Coming out of high school as an underrated player, Fletcher was looking for an opportunity.

"Illinois gave me a chance," Fletcher said. "I was a small-town kid in rural Vermilion County. It's easy to be overlooked, but Illinois gave me a chance."

Fletcher, 51, will have a sizable cheering section at the induction ceremonies.

"It will be a good time," Fletcher said.

In the coming years, Fletcher hopes to be joined in the hall by another Vermilion County star, pitcher Jason Anderson.

"He had a very good collegiate career here," Fletcher said.

Dave Downey, a three-time team MVP in men's basketball, left Illinois as the school's carer leader in points and rebounds. He was a major contributor.

He is one of five from basketball being honored, along with Henson, Gill, Chuck Carney and John "Red" Kerr.

"I'm in good company," Downey said. "These are some of the best players and best folks we've had around here. And not just the basketball ones."

Entering the Hall the same year as Henson adds to the honor.

"Lou was certainly one of the unique Hall of Famers for this place," Downey said, "and I'm honored to be a part of it."

Downey, 76, attended both Hall of Fame ceremonies the first year.

"I thought it was handled extremely well," Downey said. "I think it will be a great ceremony."

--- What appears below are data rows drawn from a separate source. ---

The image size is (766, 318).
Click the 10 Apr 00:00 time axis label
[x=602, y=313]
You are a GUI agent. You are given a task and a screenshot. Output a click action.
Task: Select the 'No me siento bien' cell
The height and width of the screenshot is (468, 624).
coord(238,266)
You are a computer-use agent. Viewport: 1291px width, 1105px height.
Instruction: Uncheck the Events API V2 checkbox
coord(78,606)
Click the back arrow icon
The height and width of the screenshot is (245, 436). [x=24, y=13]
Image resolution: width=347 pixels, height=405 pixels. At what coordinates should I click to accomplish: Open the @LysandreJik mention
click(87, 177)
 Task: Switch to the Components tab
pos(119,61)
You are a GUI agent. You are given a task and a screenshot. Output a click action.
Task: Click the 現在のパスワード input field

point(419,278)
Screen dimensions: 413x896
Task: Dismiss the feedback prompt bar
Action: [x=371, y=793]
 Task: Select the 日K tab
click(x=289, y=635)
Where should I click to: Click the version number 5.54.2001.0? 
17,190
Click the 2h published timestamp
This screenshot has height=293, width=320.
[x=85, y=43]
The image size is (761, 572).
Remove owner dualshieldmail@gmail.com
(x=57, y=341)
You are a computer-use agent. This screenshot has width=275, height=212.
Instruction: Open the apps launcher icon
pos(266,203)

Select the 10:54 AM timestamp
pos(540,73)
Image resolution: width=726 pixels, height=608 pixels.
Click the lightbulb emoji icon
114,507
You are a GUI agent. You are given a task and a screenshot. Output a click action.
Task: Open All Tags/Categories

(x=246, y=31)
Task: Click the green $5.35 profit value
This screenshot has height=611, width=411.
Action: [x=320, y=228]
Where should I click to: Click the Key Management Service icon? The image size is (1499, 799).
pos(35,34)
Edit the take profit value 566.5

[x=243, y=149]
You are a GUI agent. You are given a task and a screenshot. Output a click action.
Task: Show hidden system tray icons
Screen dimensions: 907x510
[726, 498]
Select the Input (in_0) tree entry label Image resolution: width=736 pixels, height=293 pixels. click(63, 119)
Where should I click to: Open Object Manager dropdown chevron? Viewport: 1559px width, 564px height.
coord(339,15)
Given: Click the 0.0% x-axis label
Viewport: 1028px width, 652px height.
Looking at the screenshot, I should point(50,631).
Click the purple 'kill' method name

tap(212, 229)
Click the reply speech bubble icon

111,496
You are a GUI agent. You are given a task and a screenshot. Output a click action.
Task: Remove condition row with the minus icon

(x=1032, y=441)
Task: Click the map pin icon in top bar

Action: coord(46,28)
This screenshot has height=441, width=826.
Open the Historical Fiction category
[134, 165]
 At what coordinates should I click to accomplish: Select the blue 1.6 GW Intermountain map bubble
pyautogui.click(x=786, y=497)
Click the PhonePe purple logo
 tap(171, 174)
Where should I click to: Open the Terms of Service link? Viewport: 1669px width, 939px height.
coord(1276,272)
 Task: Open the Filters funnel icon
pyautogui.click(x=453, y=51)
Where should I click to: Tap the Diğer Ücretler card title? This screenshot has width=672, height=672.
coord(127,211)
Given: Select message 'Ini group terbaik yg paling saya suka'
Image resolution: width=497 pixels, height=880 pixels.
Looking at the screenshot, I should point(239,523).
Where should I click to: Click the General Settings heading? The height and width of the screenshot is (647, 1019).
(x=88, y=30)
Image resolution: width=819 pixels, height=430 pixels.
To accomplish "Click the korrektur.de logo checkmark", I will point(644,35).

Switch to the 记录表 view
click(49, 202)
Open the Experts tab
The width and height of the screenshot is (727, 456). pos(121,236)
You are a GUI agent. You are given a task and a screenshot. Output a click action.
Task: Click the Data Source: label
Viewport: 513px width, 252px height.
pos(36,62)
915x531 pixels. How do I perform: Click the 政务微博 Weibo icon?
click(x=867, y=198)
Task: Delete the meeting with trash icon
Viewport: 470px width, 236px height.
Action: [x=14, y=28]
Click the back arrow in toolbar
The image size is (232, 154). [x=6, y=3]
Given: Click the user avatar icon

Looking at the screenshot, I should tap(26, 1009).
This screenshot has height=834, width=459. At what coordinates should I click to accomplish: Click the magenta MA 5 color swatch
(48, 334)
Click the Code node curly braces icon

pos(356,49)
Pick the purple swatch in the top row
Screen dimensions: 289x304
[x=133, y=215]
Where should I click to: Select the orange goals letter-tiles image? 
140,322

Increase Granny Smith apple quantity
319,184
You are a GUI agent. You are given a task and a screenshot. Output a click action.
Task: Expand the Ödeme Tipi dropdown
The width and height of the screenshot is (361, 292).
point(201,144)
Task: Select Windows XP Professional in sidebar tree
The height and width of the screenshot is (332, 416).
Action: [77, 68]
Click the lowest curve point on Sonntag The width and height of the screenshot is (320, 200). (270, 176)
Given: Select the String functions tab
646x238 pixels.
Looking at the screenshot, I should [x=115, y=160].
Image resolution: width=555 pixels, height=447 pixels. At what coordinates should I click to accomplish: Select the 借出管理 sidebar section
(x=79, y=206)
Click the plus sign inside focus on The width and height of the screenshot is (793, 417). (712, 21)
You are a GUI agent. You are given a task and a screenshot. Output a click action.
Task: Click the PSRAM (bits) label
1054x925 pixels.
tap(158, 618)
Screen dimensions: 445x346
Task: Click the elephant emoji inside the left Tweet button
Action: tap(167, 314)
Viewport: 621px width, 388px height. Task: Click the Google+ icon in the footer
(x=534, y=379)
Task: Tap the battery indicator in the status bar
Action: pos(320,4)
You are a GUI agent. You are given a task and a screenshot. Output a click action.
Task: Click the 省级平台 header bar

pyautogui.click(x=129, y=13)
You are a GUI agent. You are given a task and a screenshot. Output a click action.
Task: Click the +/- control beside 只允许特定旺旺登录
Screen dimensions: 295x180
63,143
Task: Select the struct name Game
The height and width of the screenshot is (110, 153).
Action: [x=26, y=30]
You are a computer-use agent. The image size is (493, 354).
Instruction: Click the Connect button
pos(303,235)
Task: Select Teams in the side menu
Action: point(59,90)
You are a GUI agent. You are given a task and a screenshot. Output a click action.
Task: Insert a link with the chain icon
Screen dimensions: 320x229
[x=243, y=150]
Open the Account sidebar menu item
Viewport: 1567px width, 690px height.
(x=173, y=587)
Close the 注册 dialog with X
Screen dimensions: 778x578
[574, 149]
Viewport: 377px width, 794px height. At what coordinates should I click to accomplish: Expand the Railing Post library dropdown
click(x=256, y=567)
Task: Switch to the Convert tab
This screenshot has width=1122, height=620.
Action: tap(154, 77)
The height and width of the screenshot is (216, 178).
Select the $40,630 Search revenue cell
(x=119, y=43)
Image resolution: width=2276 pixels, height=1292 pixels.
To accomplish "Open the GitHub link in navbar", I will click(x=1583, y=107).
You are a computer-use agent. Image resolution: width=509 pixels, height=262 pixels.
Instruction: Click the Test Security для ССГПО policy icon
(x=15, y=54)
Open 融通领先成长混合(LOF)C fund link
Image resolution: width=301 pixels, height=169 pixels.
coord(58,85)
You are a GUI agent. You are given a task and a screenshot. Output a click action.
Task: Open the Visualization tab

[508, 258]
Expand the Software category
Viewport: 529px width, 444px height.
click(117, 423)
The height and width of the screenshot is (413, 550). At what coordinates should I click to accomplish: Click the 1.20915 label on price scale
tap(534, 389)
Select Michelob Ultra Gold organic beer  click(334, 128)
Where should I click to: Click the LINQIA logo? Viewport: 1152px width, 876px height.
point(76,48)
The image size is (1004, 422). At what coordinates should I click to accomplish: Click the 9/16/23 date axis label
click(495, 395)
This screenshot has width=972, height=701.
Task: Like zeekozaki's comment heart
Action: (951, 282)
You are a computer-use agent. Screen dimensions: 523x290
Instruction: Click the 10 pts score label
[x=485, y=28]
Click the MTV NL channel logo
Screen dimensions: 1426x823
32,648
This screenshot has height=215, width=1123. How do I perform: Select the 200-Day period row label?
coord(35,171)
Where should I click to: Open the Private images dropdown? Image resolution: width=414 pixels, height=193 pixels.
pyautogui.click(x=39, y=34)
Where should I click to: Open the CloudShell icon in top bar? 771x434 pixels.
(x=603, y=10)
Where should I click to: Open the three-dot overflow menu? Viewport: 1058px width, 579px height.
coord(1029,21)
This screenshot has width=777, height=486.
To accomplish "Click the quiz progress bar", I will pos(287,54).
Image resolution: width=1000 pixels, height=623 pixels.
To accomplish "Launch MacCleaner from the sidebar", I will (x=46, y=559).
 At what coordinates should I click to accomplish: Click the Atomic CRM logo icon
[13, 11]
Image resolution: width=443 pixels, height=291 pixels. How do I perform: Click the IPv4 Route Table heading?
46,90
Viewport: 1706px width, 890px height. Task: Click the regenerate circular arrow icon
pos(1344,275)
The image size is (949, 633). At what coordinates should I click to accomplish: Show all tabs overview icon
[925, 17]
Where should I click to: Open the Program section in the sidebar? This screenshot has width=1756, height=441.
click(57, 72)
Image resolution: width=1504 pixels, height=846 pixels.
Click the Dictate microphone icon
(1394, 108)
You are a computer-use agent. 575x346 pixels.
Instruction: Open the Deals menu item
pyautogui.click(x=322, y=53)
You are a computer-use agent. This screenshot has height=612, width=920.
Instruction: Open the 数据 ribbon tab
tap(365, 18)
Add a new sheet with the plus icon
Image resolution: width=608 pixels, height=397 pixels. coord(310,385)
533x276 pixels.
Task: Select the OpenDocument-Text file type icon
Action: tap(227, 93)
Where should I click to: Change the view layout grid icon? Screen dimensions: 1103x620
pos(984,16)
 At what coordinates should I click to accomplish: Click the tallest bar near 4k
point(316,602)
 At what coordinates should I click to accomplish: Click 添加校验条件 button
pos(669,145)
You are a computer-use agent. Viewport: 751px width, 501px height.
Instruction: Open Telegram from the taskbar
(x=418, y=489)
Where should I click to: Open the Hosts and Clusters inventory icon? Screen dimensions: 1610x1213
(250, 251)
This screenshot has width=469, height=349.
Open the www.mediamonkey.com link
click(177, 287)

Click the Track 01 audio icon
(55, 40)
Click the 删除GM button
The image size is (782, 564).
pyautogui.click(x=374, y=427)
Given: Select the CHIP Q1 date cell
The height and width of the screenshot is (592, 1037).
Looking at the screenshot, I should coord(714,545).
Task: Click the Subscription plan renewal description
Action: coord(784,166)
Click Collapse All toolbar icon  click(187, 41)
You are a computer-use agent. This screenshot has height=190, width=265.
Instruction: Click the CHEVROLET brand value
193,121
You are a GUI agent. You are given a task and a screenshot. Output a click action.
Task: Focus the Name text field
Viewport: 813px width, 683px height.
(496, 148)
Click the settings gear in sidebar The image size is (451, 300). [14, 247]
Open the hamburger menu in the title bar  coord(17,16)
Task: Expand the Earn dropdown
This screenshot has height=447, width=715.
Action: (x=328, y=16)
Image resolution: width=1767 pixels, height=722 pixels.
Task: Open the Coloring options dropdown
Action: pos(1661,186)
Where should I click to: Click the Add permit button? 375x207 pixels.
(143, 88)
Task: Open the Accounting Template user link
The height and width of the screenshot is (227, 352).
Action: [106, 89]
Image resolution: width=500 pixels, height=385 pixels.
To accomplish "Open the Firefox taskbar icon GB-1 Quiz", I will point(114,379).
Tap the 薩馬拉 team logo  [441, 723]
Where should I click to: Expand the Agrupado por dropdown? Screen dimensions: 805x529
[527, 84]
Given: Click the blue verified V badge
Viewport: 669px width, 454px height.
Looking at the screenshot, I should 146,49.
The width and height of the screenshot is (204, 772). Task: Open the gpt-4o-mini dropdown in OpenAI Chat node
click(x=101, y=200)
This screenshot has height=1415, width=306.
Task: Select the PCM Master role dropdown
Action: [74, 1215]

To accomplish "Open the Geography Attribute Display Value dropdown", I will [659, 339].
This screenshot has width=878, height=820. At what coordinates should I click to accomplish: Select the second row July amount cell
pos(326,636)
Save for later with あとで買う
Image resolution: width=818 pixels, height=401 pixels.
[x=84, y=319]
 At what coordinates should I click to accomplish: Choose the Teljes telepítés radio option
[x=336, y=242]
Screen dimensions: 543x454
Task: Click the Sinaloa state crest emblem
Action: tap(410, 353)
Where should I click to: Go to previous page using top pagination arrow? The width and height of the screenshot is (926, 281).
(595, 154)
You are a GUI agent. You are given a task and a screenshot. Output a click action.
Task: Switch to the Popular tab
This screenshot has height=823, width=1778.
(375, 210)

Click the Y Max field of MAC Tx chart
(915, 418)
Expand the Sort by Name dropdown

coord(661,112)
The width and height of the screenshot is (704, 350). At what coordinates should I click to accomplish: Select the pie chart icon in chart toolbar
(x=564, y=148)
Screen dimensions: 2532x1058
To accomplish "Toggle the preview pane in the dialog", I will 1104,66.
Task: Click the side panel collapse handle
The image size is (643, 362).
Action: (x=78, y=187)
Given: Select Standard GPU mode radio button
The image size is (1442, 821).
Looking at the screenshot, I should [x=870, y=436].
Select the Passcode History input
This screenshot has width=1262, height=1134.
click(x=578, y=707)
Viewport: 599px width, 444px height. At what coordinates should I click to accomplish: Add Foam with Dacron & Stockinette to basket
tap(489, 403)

When he started his career at Illinois, Downey never dreamed he would someday be considered among the school's athletic elite.

"It's definitely a bonus for me when you think about my background." Downey said. "My dad couldn't read or write. When I came over here, I was just wanting to make sure I could get through school and maybe play some."

Downey established lifetime friendships in college with teammates Bill Small and Bill Burwell.

"We did what we set out to do: We won a Big Ten championship," Downey said. "And all three of us have lived useful lives. It was a good program for us."